▸ THINGS TO DO
1. List the course codes and titles of the three courses named in the xMinor description.
2. Continue the xMinor description past its final sentence.

━━ TEXT SECTION

The MIT Department of Materials Science and Engineering would like to invite you to pursue an Materials for Electronic, Optical, and Magnetic Devices xMinor on edX. This program includes intermediate and advanced level undergraduate coursework that, together with your undergraduate science or engineering degree, will prepare you for employment or graduate study in fields relating to electronic, optical and magnetic materials science and engineering.
The first course in this series, 3.012Sx: Structure of Materials, will provide you with an introduction some of the most fundamental concepts in materials science. You will learn to describe the underlying structure of materials, develop a basic understanding of crystallography, and learn how structure influences the properties of materials. You will explore the structure of various types of materials– crystalline, non-crystalline, and liquid crystalline, and this knowledge will lay the groundwork for more advanced coursework. In the second course, 3.024x: Electronic, Optical, and Magnetic Properties of Materials, you will learn to use the principles of quantum mechanics, solid state physics, and electricity & magnetism to describe the origins of the electronic, optical, and magnetic properties of materials. In the final course, 3.15x: Electrical, Optical, and Magnetic Materials and Devices, you will take the fundamentals that you learned in previous courses and learn how these principles are applied in the design of electronic, optical and magnetic devices. Finally, you will demonstrate your learning by completing a comprehensive, proctored final program examination.

━━━━
━━ DATA SECTION

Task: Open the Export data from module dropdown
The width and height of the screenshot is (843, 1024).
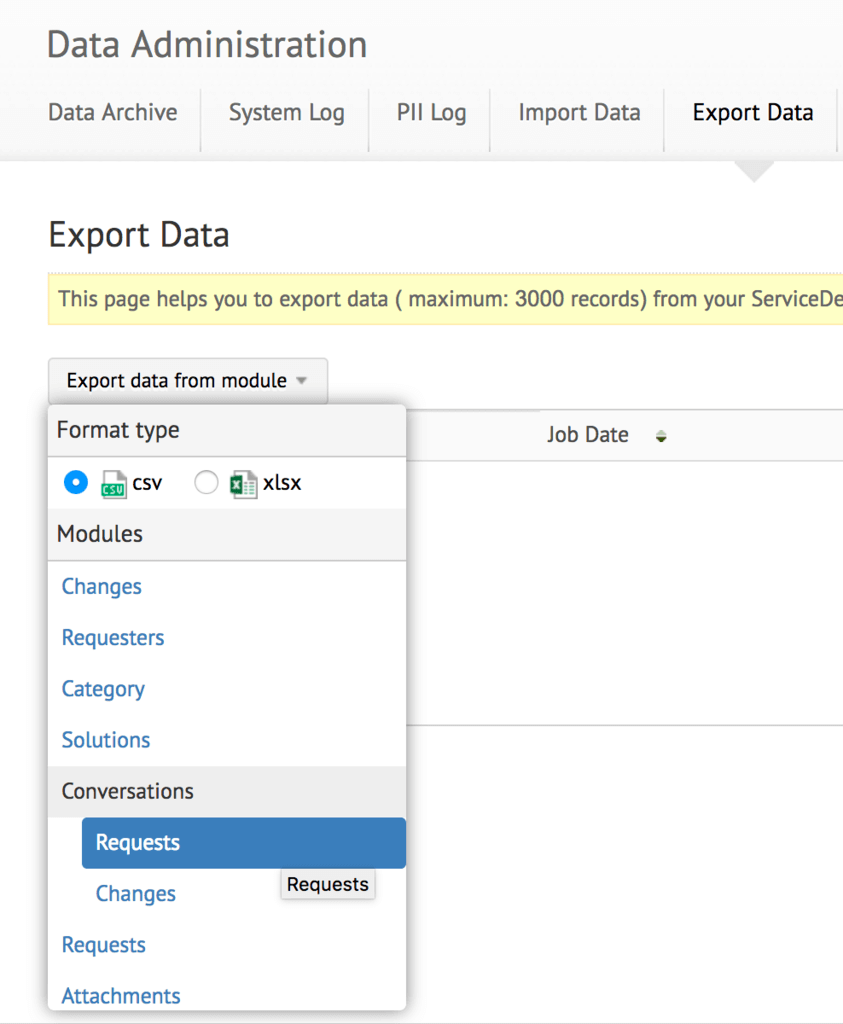Action: click(x=187, y=381)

━━━━

▸ RESPONSES PER TASK
1.
3.012Sx: Structure of Materials
3.024x: Electronic, Optical, and Magnetic Properties of Materials
3.15x: Electrical, Optical, and Magnetic Materials and Devices

2.
What is an xMinor? An MITx xMinor is a sequence of intermediate and advanced undergraduate courses, plus at least one proctored exam. xMinors are valuable additions to an undergraduate education; they may open additional career options for you or may strengthen your preparation for a Masters program. The courses are drawn from MIT curricula; some universities may incorporate them into their own curricula, offering them to their students as ways to enhance their undergraduate experience.
Recommended prerequisites: one year of introductory college-level calculus, chemistry and physics; differential equations.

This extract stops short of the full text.